§ Assigned task
Each line of the records that holds "agent" should be shown in full.

(Task inputs Opens)

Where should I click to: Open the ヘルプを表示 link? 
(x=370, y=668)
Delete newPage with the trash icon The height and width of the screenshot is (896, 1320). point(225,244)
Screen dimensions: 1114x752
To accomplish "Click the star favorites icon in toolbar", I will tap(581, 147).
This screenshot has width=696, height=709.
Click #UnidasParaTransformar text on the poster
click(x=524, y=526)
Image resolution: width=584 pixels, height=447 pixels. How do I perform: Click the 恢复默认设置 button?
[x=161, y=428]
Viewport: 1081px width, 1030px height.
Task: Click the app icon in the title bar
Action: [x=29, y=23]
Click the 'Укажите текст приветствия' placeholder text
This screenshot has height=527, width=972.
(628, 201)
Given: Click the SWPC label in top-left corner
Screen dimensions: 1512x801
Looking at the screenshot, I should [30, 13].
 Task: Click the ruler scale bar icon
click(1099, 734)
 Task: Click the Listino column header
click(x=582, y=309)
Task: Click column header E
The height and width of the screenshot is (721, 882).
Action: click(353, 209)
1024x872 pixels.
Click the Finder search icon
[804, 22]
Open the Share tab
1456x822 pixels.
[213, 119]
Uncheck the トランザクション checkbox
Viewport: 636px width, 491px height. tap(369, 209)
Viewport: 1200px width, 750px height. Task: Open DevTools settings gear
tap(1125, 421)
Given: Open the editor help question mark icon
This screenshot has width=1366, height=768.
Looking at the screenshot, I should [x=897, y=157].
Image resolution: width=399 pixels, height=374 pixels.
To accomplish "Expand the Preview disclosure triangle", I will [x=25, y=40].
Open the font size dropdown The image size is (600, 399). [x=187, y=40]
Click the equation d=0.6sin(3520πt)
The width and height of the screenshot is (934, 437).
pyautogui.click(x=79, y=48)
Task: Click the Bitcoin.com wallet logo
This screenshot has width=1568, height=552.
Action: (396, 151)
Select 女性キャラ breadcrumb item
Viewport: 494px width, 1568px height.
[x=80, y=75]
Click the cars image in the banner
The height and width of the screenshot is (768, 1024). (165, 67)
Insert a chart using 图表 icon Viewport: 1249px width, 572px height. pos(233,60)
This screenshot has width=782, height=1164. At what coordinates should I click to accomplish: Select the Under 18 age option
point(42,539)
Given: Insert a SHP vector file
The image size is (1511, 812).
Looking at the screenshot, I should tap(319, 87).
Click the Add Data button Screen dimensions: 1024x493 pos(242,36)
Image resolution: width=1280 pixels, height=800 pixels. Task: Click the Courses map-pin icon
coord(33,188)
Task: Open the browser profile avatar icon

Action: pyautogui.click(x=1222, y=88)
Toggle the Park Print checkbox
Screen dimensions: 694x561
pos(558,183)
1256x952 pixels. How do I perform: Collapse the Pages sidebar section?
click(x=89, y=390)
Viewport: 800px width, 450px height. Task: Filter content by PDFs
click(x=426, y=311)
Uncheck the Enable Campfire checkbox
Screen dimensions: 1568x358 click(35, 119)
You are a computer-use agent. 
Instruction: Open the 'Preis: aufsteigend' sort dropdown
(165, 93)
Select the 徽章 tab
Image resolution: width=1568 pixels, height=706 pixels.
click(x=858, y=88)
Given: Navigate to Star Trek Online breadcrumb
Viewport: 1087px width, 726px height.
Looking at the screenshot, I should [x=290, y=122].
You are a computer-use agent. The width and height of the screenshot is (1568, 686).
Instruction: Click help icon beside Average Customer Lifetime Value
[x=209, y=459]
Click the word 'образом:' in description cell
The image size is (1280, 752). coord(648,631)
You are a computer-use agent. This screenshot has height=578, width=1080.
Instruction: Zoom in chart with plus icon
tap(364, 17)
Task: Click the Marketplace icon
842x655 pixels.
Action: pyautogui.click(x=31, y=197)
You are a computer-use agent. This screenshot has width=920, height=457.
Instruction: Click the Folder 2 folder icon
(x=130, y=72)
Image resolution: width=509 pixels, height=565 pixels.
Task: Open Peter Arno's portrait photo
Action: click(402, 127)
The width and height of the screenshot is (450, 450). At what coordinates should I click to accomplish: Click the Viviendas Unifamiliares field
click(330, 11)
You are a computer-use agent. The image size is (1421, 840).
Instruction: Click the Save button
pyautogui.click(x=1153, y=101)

(Task inputs Closes)

§ Exercise response
You are a computer-use agent. 
You are a computer-use agent. The width and height of the screenshot is (1568, 686).
You are a computer-use agent. This screenshot has height=578, width=1080.
You are a computer-use agent. This screenshot has width=920, height=457.
You are a computer-use agent. The image size is (1421, 840).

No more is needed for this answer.